Massengrab aus der NS-Zeit entdeckt

Bauarbeiter finden am Stuttgarter Flughafen Knochen, die von jüdischen Zwangsarbeitern stammen könnten

STUTTGART taz ■ Das Stuttgarter Landeskriminalamt bestätigte gestern den Fund eines 60 Jahre alten Massengrabes auf dem Gelände des Stuttgarter Flughafens Leinfelden-Echterdingen. Arbeiter einer Baufirma stießen bei Kanalarbeiten für einen neuen Kontrollpunkt des US-amerikanischen Airfields mit ihren Baggern auf menschliche Knochenteile und alarmierten die Polizei.

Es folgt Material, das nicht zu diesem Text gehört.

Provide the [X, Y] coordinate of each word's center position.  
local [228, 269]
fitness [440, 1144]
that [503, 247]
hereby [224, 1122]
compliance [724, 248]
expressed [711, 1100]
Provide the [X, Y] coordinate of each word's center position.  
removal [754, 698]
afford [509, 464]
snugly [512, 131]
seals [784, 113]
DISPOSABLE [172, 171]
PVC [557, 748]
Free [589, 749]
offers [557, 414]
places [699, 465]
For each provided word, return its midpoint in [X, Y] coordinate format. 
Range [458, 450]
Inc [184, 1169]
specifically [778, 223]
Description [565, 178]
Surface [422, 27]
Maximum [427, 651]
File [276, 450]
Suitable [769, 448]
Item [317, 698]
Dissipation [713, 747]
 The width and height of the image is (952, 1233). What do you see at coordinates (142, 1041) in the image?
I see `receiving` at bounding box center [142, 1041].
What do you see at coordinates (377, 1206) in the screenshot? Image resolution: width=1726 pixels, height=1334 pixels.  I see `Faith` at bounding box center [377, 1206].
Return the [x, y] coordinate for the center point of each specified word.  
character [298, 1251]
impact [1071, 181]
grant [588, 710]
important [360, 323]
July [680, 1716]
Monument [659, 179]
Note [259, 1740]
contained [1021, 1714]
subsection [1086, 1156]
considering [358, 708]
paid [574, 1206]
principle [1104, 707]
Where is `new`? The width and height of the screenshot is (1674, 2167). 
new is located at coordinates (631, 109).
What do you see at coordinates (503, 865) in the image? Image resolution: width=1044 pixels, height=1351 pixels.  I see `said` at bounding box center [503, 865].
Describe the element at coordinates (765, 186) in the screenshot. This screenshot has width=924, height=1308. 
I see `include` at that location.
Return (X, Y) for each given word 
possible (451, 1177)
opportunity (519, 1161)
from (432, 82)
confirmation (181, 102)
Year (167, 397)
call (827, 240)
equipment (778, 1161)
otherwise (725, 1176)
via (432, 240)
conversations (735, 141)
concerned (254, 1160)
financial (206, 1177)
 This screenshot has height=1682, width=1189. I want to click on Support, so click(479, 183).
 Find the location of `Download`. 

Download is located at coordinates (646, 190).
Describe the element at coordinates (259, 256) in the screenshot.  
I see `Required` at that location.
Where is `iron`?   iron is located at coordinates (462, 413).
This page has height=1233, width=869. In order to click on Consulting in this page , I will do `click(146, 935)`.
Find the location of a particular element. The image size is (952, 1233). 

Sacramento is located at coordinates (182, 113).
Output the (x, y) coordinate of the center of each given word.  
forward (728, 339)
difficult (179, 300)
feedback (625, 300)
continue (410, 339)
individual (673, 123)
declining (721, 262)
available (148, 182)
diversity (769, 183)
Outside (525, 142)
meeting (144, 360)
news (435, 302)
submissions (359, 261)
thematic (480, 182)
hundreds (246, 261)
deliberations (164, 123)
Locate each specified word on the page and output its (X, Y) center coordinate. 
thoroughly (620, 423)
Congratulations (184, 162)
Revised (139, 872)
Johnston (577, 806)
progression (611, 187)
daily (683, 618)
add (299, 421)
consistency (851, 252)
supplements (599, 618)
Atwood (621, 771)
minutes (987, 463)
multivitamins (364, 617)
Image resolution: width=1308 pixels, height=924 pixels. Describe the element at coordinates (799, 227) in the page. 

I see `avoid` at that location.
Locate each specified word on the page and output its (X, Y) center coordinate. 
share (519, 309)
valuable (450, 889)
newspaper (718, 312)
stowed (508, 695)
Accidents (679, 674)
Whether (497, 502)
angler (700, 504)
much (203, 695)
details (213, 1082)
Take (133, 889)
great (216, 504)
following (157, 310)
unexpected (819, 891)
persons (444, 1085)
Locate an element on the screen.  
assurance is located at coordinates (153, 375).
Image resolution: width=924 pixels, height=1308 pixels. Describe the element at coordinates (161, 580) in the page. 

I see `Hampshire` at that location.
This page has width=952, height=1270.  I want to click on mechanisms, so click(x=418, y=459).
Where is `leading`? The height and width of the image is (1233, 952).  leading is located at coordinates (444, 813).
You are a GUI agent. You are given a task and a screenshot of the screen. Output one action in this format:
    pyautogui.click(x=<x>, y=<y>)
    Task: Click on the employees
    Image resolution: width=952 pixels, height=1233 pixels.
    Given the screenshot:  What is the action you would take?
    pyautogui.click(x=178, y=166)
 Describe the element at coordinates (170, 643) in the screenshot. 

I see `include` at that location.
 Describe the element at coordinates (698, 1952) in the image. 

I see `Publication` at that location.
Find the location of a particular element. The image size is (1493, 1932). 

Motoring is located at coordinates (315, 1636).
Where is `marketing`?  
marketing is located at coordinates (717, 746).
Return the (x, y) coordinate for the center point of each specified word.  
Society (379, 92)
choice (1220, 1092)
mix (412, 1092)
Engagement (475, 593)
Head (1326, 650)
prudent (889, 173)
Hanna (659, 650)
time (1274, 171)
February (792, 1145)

Erste gerichtsmedizinische Untersuchungen der mehr als 30 Skelette ergab, dass es sich um die Leichen von jüdischen Zwangsarbeitern handeln könnte. Die Bauarbeiten wurden eingestellt. Die Stuttgarter Staatsanwaltschaft leitete sofort ein Ermittlungsverfahren wegen des Verdachts der Tötung von Insassen des Arbeitslagers Echterdingen gegen unbekannt ein. Sie beauftragte inzwischen die Sondergruppe Nationalsozialistische Gewaltverbrechen des baden-württembergischen Landeskriminalamtes (LKA) mit den Untersuchungen. Die Skelettteile, so LKA-Pressesprecher Ulrich Heffner gestern, müssen erst einmal geborgen werden. Das werde bis zum Wochenende dauern. Die Feststellung der Todesursachen und, wenn möglich, die Identifizierung der Opfer würden aber vermutlich „noch Wochen in Anspruch nehmen“.

Außerdem soll festgestellt werden, welche NS-Einheiten in der fraglichen Zeit zur Bewachung von Zwangsarbeitern in Leinfelden-Echterdingen stationiert waren. Die Ermittlungen, sagte Heffner, „erstrecken sich auch auf Zeitzeugen, die zur Aufklärung der Gesamtumstände beitragen können“.

Erste Recherchen ergaben, dass die Nationalsozialisten gegen Ende des Zweiten Weltkrieges, zwischen November 1944 und Februar 1945, in einem Hangar am damaligen Fliegerhorst eine Außenstelle des elsässischen Konzentrationslagers Natzweiler-Struthof eingerichtet hatten. Dort mussten die Zwangsarbeiter in eisiger Kälte arbeiten. Überlebende Häftlinge berichteten, dass dort damals in nur drei Monaten 110 Menschen an Hunger und an einer Fleckfieberepidemie gestorben seien. Einige seien im Esslinger Krematorium verbrannt worden. In den acht Lagern in der Region Stuttgart kamen über 3.000 ums Leben. Nach Kriegsende hatte die US-Armee in einem Wald ein jüdisches Massengrab entdeckt und die dort verscharrten 66 Toten exhumieren lassen. Sie wurden auf dem Esslinger Friedhof bestattet. Das Grab auf den Airfields blieb unentdeckt. Die Fundstelle ist seit Montagvormittag weiträumig abgesperrt.